▸ **What is being asked**
Once the line holding "Screen dimensions: 2560x1354" is found in the listing below, write it out and each later line exactly, up to and including the one holding "Given: Click the Add Labels link on card".

▸ **Data for the task**
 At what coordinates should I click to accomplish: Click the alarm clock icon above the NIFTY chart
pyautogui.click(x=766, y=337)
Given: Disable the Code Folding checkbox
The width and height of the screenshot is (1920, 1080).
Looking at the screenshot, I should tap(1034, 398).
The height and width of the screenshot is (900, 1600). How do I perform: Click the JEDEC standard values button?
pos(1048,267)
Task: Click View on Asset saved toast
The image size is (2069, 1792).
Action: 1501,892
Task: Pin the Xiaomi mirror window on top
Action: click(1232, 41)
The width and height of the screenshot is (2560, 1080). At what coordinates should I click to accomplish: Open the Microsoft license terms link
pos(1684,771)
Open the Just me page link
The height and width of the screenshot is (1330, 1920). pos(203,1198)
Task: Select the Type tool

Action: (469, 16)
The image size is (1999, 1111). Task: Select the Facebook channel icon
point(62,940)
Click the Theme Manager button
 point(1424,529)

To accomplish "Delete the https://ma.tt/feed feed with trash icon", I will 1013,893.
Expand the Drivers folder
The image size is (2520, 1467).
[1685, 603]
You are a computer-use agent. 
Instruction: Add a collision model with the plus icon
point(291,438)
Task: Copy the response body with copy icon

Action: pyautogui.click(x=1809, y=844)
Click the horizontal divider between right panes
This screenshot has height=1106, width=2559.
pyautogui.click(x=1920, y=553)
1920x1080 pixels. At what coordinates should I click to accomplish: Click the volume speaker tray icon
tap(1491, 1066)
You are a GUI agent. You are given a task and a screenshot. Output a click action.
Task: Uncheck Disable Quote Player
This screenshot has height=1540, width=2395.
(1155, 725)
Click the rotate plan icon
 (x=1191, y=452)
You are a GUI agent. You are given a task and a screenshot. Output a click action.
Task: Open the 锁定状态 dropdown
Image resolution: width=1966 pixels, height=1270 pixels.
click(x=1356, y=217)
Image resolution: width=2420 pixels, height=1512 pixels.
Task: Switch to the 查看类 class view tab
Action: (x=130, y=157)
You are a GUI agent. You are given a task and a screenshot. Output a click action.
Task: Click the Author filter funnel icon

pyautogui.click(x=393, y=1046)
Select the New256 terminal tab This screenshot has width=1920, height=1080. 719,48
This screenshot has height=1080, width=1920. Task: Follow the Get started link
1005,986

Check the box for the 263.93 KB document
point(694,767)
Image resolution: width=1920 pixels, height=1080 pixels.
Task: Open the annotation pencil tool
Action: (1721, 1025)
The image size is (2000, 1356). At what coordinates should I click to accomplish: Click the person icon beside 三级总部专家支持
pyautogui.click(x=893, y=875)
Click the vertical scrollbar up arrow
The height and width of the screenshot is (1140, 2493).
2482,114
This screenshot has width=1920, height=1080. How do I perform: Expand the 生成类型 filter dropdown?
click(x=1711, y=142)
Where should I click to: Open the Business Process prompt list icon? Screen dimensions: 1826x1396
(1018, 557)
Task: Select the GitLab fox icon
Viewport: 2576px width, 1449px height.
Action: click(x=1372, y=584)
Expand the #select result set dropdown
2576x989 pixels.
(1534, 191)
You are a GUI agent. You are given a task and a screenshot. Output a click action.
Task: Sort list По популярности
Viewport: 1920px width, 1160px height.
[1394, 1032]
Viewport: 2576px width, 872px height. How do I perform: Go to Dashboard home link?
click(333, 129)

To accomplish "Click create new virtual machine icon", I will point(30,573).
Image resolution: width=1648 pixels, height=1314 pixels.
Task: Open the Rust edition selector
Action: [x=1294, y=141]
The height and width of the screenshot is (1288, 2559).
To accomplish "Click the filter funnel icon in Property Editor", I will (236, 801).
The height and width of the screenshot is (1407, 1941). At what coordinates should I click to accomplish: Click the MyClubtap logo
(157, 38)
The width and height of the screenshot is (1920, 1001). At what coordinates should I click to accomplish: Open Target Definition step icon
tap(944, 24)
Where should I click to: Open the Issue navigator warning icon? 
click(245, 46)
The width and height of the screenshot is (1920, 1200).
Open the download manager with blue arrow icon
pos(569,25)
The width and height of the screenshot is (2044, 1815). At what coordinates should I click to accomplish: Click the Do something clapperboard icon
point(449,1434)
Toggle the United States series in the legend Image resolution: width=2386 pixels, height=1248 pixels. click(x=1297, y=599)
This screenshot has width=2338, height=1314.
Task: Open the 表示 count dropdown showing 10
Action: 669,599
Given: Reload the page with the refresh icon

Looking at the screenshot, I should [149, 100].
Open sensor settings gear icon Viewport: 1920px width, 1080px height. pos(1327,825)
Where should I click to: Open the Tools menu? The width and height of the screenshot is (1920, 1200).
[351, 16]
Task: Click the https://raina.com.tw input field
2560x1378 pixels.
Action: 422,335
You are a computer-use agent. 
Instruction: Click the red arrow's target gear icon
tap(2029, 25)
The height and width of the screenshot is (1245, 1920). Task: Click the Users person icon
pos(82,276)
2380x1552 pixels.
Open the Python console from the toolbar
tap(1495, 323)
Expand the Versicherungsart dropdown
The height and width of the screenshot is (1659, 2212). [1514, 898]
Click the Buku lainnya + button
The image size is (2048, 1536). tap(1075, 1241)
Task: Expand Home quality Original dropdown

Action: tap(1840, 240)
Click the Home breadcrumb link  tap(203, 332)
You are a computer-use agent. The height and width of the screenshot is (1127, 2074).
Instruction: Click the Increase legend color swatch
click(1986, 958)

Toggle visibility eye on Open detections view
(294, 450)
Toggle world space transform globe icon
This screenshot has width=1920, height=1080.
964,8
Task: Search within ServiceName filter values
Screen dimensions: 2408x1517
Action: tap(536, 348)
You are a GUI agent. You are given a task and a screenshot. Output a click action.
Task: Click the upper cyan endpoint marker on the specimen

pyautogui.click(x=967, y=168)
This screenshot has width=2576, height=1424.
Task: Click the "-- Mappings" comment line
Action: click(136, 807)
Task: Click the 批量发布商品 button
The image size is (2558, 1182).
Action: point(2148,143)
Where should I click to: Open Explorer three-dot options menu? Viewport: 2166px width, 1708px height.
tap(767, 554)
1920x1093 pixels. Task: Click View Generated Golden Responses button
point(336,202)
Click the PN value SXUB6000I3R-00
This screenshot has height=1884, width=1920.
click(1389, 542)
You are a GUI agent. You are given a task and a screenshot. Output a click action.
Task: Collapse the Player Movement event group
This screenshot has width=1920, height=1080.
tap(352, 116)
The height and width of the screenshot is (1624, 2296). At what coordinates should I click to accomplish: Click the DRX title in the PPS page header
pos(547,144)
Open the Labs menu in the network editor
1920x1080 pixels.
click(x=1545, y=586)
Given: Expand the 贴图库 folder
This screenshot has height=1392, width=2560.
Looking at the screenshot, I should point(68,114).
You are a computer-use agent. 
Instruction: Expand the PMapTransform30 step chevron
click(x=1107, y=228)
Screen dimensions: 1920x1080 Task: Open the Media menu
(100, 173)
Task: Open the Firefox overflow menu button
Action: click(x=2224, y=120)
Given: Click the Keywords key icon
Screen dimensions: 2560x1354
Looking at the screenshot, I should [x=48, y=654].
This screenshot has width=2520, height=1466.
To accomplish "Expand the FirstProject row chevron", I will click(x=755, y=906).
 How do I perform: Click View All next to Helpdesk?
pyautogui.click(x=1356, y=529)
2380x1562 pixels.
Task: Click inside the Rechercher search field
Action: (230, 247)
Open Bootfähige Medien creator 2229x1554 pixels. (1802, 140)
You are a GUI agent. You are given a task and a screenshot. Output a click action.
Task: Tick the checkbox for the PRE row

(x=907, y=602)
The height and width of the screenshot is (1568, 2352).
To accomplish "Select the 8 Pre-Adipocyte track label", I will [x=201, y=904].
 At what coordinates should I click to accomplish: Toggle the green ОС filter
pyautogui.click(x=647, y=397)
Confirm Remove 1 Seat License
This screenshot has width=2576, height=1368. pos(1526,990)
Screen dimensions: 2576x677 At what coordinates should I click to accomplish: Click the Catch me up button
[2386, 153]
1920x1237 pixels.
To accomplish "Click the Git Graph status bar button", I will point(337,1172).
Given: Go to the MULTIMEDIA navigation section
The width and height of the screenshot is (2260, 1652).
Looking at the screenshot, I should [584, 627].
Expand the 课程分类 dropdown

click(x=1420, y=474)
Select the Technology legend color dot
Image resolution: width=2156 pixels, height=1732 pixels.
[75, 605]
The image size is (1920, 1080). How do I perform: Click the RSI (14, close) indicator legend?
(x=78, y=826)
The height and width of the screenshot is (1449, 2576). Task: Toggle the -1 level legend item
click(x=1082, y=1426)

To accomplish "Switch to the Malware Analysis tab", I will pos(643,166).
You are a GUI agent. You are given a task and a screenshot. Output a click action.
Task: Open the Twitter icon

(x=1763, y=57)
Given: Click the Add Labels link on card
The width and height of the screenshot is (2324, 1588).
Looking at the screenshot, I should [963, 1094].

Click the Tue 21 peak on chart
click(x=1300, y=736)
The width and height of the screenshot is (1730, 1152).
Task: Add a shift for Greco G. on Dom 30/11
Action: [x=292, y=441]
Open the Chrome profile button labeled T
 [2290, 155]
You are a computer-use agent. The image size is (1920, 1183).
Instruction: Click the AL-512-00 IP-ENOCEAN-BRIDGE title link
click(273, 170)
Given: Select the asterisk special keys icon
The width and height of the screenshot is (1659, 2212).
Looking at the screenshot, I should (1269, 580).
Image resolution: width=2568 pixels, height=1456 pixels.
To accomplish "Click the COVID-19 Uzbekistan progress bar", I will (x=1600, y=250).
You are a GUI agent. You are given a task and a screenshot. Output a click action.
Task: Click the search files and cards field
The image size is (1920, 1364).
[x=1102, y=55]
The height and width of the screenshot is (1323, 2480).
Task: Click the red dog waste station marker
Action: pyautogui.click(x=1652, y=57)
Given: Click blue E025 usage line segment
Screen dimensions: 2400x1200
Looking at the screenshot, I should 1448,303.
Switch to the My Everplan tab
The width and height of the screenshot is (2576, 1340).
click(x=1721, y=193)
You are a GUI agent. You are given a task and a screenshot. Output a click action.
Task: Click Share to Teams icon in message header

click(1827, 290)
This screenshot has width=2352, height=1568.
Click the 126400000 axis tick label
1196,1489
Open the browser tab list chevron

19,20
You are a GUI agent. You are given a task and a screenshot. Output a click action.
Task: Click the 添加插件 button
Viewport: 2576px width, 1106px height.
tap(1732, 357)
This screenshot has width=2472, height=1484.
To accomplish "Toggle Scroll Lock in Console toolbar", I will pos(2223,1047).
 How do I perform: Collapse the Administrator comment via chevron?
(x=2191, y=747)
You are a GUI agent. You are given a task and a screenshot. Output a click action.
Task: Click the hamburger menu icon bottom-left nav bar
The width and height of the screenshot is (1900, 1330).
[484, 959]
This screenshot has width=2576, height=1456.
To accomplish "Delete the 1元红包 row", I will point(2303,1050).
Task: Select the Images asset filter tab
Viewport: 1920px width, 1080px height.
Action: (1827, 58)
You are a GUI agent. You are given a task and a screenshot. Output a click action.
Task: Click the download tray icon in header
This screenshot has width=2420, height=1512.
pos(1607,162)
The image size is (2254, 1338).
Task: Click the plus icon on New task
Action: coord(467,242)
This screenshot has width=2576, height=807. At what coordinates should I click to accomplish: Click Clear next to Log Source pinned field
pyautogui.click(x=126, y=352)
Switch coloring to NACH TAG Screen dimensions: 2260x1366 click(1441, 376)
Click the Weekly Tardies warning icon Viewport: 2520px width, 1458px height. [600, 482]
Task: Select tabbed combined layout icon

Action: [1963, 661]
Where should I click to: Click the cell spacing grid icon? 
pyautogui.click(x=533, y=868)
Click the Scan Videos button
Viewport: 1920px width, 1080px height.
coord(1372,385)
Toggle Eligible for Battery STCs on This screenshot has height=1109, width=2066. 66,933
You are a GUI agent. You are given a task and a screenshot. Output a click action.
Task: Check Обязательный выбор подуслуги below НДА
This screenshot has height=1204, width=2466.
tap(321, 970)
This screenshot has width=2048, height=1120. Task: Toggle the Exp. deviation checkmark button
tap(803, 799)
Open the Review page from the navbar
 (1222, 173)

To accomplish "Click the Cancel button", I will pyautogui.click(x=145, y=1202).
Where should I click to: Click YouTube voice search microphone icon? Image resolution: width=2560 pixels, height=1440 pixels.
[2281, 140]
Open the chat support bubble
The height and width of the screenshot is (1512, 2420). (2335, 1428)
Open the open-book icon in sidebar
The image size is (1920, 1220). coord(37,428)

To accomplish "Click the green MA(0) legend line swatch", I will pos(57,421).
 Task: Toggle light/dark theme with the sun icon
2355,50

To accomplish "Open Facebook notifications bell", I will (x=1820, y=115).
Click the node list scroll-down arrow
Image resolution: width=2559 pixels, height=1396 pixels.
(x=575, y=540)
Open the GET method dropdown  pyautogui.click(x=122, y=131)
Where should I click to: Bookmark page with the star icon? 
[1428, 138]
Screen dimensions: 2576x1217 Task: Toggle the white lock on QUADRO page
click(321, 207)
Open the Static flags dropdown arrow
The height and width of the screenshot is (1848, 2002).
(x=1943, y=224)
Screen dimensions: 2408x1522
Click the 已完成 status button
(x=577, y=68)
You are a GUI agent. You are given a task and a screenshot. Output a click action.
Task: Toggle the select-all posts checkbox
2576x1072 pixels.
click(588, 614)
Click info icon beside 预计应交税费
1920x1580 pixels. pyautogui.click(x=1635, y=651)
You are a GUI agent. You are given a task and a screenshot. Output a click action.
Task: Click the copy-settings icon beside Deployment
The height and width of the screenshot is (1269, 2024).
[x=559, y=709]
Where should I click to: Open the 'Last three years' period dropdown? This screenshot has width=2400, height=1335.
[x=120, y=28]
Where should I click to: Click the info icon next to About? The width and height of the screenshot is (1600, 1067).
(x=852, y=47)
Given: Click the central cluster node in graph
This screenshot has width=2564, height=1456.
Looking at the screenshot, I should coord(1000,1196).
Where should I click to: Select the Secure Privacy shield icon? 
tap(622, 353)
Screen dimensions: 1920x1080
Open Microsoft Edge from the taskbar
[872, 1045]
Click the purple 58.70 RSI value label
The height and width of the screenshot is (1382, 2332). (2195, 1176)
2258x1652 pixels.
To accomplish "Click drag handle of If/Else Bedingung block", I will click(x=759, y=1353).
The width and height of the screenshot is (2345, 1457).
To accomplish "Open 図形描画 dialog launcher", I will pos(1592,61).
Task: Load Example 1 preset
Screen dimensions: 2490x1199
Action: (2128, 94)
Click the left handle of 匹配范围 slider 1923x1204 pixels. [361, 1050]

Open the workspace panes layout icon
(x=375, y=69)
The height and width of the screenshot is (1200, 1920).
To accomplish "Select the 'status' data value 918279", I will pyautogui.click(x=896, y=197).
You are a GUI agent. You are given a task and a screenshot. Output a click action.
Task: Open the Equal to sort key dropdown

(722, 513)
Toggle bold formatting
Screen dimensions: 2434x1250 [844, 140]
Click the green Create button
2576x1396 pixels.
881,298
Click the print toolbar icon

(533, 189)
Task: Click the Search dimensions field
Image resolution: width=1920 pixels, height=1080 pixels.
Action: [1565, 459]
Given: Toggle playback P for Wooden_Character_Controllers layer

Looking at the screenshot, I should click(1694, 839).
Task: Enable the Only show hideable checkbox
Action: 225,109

▸ **Result for this exercise**
Screen dimensions: 2560x1354
Looking at the screenshot, I should [x=48, y=654].
This screenshot has width=2520, height=1466.
To accomplish "Expand the FirstProject row chevron", I will click(x=755, y=906).
 How do I perform: Click View All next to Helpdesk?
pyautogui.click(x=1356, y=529)
2380x1562 pixels.
Task: Click inside the Rechercher search field
Action: (230, 247)
Open Bootfähige Medien creator 2229x1554 pixels. (1802, 140)
You are a GUI agent. You are given a task and a screenshot. Output a click action.
Task: Tick the checkbox for the PRE row

(x=907, y=602)
The height and width of the screenshot is (1568, 2352).
To accomplish "Select the 8 Pre-Adipocyte track label", I will [x=201, y=904].
 At what coordinates should I click to accomplish: Toggle the green ОС filter
pyautogui.click(x=647, y=397)
Confirm Remove 1 Seat License
This screenshot has width=2576, height=1368. pos(1526,990)
Screen dimensions: 2576x677 At what coordinates should I click to accomplish: Click the Catch me up button
[2386, 153]
1920x1237 pixels.
To accomplish "Click the Git Graph status bar button", I will point(337,1172).
Given: Go to the MULTIMEDIA navigation section
The width and height of the screenshot is (2260, 1652).
Looking at the screenshot, I should [584, 627].
Expand the 课程分类 dropdown

click(x=1420, y=474)
Select the Technology legend color dot
Image resolution: width=2156 pixels, height=1732 pixels.
[75, 605]
The image size is (1920, 1080). How do I perform: Click the RSI (14, close) indicator legend?
(x=78, y=826)
The height and width of the screenshot is (1449, 2576). Task: Toggle the -1 level legend item
click(x=1082, y=1426)

To accomplish "Switch to the Malware Analysis tab", I will pos(643,166).
You are a GUI agent. You are given a task and a screenshot. Output a click action.
Task: Open the Twitter icon

(x=1763, y=57)
Given: Click the Add Labels link on card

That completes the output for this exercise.